Concentration of all chemical particles found in the fluid part of the blood.
What is the difference between osmolality and osmolarity?
Osmolality is the number of solute particles per 1 kg solute.
Osmolarity is the number of solute particles per 1 L of solute.
What are colligative properties?
Properties of solutions that depend on the ratio of the number of solute particles to the number of solvent particles in a solution.
For ex. vapour pressure, boiling point, freezing point
How do we measure body fluid osmolality in the clinical lab?
Osmometer
What are the two types of osmometers?
- Freezing point osmometers
- Vapour pressure osmometers
Plasma/serum osmolality is regulated between?
280 and 295 mmol/kg
What are the major organs involved in water and electrolyte homeostasis? And what are their regulatory systems?
Brain - Thirst centre
Brain and Kidney - ADH
Kidney - RAAS
Kidney and Heart - Atrial natriuretic peptide (ANP), B-type natriuretic peptide
What part of the body responds to an increase in osmotic pressure?

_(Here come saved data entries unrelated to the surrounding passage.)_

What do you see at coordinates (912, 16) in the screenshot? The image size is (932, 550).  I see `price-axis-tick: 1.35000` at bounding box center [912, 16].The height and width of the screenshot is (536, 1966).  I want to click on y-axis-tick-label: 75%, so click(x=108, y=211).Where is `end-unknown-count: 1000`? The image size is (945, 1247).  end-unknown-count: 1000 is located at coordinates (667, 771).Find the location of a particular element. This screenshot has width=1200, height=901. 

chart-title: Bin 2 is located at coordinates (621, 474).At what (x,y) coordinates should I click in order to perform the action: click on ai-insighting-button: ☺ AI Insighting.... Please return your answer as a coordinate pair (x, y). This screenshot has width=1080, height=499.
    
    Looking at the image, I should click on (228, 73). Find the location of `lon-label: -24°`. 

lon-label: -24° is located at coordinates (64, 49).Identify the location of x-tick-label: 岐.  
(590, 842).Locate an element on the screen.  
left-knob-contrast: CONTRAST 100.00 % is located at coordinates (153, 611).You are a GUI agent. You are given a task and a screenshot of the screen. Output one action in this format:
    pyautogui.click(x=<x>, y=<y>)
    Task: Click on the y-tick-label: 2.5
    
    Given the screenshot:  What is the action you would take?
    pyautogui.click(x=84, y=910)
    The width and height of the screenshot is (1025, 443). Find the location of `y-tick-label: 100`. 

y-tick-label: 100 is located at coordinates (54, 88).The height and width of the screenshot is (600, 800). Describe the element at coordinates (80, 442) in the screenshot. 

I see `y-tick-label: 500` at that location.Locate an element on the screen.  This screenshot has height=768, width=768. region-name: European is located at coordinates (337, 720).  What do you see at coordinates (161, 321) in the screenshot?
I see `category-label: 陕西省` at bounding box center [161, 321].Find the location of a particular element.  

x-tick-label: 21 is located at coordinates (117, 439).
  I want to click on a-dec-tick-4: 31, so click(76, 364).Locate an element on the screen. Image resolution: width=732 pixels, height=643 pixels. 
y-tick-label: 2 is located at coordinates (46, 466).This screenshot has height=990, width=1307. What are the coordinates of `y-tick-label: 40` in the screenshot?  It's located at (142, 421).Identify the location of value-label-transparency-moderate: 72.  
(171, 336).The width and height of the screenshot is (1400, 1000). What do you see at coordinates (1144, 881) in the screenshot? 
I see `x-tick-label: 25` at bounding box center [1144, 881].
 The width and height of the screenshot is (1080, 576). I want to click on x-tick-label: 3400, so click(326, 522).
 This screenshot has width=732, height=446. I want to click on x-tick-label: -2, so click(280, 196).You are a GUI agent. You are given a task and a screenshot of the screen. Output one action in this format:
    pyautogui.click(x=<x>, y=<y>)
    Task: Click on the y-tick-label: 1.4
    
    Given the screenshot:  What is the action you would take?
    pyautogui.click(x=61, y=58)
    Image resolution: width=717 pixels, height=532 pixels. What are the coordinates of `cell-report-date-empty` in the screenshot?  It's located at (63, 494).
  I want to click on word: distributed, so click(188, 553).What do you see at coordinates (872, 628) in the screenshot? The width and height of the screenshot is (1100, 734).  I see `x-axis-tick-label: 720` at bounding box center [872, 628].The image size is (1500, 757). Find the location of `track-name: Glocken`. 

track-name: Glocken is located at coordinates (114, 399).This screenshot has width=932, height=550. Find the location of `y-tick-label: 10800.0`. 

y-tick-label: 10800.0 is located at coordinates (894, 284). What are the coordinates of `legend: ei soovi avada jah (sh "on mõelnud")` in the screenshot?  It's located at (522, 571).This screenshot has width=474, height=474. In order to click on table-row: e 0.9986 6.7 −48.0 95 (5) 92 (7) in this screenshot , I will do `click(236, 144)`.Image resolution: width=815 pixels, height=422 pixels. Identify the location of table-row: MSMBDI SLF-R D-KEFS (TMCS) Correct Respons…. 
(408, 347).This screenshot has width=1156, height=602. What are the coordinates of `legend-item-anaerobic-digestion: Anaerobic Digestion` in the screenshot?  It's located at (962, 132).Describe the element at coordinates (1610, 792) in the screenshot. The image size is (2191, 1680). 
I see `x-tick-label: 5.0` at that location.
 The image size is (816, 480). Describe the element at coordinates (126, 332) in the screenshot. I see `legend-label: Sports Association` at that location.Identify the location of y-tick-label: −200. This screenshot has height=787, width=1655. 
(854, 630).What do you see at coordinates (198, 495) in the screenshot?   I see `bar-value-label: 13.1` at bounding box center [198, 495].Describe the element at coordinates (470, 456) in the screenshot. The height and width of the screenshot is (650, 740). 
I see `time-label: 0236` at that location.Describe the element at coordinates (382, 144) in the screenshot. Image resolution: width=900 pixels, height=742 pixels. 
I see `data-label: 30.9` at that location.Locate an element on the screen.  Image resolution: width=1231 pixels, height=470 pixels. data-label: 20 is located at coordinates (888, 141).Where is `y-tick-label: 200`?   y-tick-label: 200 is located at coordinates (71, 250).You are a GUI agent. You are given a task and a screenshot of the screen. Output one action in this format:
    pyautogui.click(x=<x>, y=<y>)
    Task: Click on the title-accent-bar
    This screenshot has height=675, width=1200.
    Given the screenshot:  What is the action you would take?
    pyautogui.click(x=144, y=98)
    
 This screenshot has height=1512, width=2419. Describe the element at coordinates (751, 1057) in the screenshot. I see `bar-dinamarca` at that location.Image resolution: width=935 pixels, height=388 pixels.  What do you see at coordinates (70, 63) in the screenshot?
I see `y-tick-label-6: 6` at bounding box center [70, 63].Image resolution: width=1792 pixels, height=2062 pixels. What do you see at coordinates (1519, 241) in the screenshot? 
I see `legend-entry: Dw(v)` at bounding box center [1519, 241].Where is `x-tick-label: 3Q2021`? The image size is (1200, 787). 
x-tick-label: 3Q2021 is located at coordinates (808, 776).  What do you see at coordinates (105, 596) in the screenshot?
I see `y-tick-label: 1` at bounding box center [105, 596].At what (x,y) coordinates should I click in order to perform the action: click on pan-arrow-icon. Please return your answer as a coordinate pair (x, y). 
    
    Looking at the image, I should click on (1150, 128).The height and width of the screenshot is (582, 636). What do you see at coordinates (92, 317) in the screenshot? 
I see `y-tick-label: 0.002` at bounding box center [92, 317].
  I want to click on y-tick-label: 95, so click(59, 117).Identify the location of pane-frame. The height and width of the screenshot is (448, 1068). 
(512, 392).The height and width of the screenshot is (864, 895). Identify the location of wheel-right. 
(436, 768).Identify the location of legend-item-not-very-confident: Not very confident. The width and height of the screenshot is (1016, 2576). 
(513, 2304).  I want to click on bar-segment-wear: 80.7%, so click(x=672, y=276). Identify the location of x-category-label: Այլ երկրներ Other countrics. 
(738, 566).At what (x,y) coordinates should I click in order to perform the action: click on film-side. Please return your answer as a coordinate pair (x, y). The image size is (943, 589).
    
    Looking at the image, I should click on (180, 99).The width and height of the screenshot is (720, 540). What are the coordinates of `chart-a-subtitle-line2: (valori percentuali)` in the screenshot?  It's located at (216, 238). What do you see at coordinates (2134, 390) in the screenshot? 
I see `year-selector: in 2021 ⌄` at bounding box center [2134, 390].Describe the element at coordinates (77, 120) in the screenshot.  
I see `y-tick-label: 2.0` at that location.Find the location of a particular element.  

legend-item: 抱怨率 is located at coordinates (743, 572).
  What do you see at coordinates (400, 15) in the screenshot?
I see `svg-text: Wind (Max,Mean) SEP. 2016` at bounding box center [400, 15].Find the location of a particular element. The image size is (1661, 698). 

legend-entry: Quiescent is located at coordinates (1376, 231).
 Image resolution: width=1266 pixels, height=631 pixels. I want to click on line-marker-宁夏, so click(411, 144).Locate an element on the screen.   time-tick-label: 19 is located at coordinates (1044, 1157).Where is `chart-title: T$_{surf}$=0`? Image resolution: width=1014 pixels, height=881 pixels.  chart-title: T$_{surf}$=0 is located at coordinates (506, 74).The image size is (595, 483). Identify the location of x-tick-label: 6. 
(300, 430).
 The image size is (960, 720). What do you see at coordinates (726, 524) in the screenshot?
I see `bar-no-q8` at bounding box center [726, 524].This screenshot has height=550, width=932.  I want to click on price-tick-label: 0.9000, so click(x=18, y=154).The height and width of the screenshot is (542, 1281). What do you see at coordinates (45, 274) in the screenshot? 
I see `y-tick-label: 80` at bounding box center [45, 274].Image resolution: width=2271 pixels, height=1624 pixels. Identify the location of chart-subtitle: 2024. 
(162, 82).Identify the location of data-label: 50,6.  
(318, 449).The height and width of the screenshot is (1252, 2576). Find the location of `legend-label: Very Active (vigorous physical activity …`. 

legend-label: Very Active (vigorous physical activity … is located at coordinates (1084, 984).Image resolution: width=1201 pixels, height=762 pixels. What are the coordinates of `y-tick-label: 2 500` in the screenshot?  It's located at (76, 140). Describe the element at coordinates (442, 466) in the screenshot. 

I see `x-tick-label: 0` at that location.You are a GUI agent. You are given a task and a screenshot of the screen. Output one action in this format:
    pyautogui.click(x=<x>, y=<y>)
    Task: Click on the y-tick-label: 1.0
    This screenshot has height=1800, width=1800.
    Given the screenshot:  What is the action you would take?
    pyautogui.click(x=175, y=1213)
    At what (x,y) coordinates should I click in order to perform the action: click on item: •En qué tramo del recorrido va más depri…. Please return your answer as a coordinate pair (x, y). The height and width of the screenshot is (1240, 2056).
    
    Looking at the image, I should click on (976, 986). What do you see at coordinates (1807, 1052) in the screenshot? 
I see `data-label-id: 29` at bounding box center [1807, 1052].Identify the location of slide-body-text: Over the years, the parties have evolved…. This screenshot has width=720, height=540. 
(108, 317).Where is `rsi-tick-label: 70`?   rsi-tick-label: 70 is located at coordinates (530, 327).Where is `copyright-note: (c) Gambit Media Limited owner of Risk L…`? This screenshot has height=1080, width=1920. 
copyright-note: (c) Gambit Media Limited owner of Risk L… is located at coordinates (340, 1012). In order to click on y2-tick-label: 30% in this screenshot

Osmoreceptors in hypothalamus
When is ADH released?
When the hypothalamus osmoreceptors sense high osmolality (>280 mmol/kg)
In absence of ADH urine volume is?
> 15 L/day
In presence of ADH urine volume is?
0.5 L/day
What is the function of ADH?
- Increased vessel tone (V1 receptors)
- Water re-absorption (V2 receptors and aquaporin 2, AQ2, channels)
What is the function of RAAS?
- Modulates blood volume and vascular tone
- Maintain water and electrolyte homeostasis
How do natriuretic peptides maintain water and electrolyte homeostasis?
- Stretch of the atrial myocardium or ventricles causes release of ANP and BNP
- ANP and BNP decrease sodium reabsorption from the kidney (DCT and CT)
- They also directly inhibit aldosterone release by the adrenal.
- Both effects result in decrease of plasma volume and sodium
What is the formula for water excess?
([Na] - 140)/140 x TBW
What is the most common electrolyte disorder?
Hyponatremia
How does the body react when it detects hyponatremia?
- Suppress ADH
- Excrete dilute urine
Why is the rapid correction of chronic hyponatremia contraindicated?
The correction must happen slowly to ensure that the extracellular and the intracellular osmolality is similar. This prevents the brain from shrinking.
Rapid correction will result in a higher amount of ions on the intracellular side. This will allow the fluid from the brain to enter the intracellular side, shrinking the brain.